The service began on December 12, 1948 as the Steeler, a single round-trip between Pittsburgh and Cleveland. It departed Cleveland in the morning and returned from Pittsburgh in the late afternoon. Its travel time of 2 hours and 40 minutes was, at the time, the fastest between the two cities. At first the Steeler made just two intermediate stops, in Alliance and Hudson, Ohio. On April 30, 1950, the Pennsylvania inaugurated a second round-trip between the two cities, adding a morning departure from Pittsburgh and a corresponding afternoon return from Cleveland. The morning pair were dubbed the Morning Steeler and the afternoon pair the Afternoon Steeler. Pittsburgh Steelers head coach John Michelosen was on hand to christen the new service. Prior to this the Pennsylvania had five daily round-trips between the two cities: the Steeler, Clevelander, and three additional unnamed pairs. The Steeler carried both a parlor and a "dining lounge" car in addition to coaches.

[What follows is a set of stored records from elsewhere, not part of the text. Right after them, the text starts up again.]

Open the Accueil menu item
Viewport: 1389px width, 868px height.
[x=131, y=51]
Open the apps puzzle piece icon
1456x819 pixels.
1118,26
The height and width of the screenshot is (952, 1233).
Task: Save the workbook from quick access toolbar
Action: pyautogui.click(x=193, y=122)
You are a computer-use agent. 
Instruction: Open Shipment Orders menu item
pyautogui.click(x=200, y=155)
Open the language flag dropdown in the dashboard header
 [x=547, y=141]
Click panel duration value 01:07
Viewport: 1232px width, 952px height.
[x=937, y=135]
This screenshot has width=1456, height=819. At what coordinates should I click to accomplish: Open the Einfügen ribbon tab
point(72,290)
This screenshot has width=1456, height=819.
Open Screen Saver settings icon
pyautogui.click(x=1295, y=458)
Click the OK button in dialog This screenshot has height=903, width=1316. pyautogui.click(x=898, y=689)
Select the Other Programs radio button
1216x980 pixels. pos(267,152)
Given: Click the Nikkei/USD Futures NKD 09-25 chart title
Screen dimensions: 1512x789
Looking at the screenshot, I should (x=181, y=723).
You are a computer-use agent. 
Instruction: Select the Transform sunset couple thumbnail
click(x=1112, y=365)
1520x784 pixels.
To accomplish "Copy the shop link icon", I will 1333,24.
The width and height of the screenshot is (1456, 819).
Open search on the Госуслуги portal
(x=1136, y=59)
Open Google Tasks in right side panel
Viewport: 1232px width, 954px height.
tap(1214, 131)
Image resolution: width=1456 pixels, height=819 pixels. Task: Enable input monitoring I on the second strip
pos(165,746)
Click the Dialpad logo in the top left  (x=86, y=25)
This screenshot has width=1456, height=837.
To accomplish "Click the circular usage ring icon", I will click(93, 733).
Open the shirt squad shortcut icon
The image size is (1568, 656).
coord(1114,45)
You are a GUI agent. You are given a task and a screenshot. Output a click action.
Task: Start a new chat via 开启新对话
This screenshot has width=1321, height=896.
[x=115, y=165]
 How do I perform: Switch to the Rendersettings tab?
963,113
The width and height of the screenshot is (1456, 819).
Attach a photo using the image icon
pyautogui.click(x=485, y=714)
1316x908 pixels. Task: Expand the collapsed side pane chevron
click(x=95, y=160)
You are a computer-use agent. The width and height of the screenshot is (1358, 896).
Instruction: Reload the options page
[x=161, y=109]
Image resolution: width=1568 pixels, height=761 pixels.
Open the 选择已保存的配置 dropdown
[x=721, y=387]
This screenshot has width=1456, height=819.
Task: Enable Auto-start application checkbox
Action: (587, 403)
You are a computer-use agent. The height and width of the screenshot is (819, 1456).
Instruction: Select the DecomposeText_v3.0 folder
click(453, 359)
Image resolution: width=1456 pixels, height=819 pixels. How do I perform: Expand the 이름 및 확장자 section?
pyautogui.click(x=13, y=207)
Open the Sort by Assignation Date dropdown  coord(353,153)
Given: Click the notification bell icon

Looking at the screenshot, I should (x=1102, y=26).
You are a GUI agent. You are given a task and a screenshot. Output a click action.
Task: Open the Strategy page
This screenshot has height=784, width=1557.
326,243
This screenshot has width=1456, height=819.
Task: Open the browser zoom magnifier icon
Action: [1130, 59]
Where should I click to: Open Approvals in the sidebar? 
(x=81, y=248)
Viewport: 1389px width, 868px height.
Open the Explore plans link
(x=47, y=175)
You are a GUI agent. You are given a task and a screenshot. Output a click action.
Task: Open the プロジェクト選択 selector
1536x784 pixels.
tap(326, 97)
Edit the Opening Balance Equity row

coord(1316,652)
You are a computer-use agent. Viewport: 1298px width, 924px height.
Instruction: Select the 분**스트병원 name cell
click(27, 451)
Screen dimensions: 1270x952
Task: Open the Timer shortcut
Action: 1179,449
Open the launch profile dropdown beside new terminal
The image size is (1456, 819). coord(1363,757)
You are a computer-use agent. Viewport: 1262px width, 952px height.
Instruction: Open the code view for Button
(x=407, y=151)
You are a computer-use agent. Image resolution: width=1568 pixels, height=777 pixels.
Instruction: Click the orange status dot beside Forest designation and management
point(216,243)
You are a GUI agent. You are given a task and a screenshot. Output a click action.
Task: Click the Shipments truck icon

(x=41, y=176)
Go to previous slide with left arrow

The Pennsylvania discontinued the Morning Steeler on September 7, 1957. The railroad cited competition from the newly completed Ohio Turnpike; daily patronage had fallen to 35 and yearly losses totaled $41,000. Its discontinuance left two Pennsylvania trains, the Afternoon Steeler and the Clevelander, between Pittsburgh and Cleveland. The Afternoon Steeler survived another year, ending on June 28, 1958. At the insistence of the Pennsylvania Utility Commission a rump version of the Steeler continued to operate as a commuter train to Beaver Falls, Pennsylvania until late July.